# [Written instruction]
Write out each line of the data below word for word, leaving out the pictures.

# [Information given]
————————
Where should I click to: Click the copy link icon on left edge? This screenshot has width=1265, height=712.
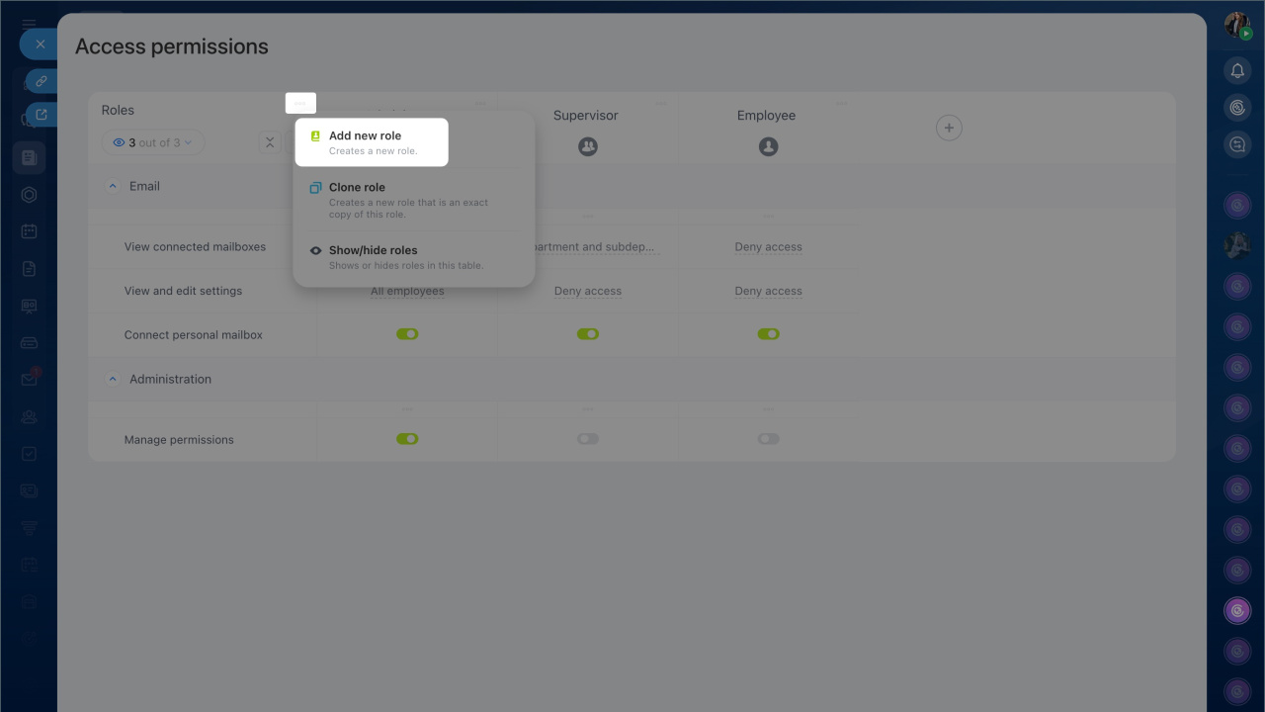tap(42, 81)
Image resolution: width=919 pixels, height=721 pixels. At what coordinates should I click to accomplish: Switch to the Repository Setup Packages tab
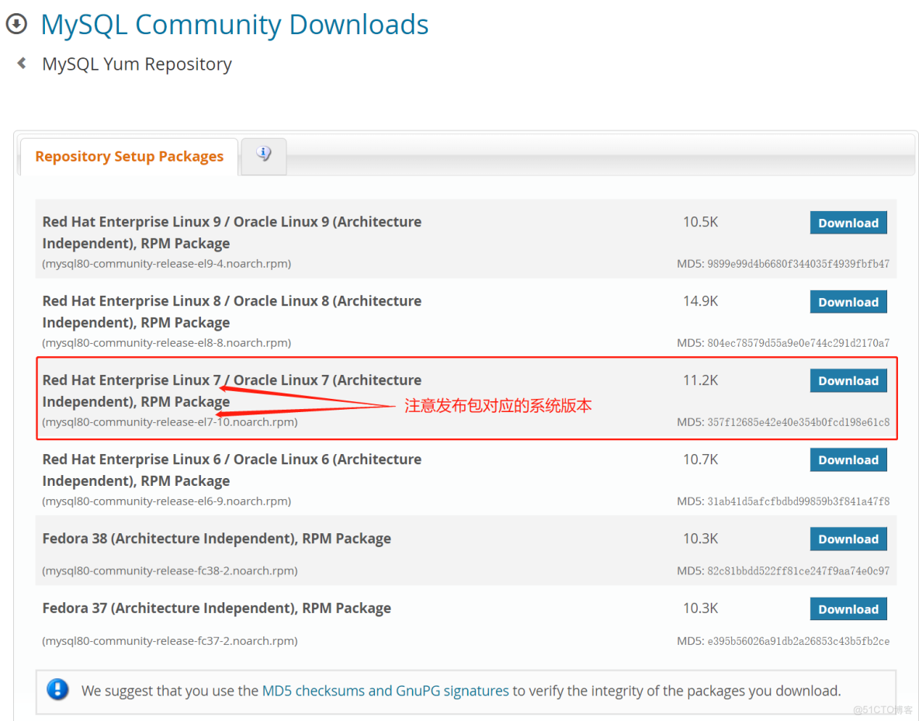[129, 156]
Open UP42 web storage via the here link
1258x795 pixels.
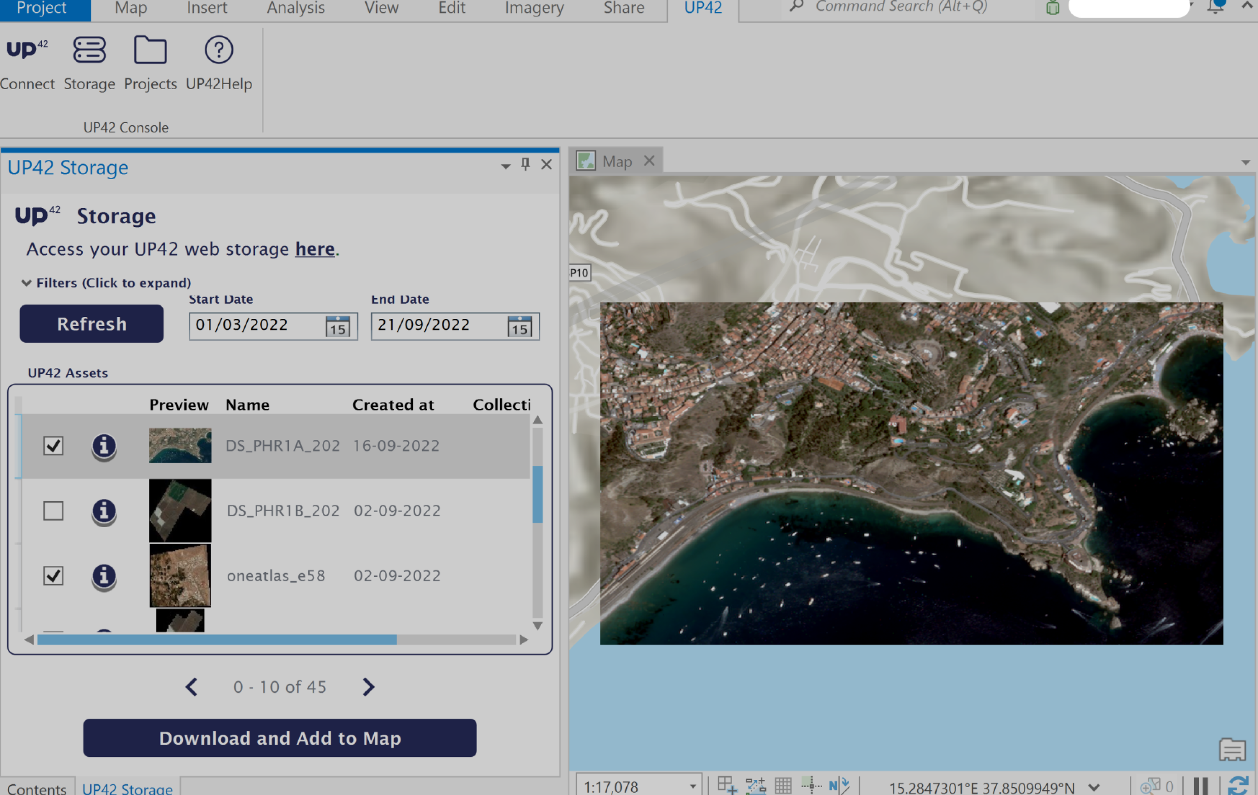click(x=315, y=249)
————————
# [Result]
Where should I click to: Click the copy link icon on left edge? This screenshot has width=1265, height=712.
tap(42, 81)
Image resolution: width=919 pixels, height=721 pixels. At what coordinates should I click to accomplish: Switch to the Repository Setup Packages tab
[129, 156]
Open UP42 web storage via the here link
1258x795 pixels.
click(x=315, y=249)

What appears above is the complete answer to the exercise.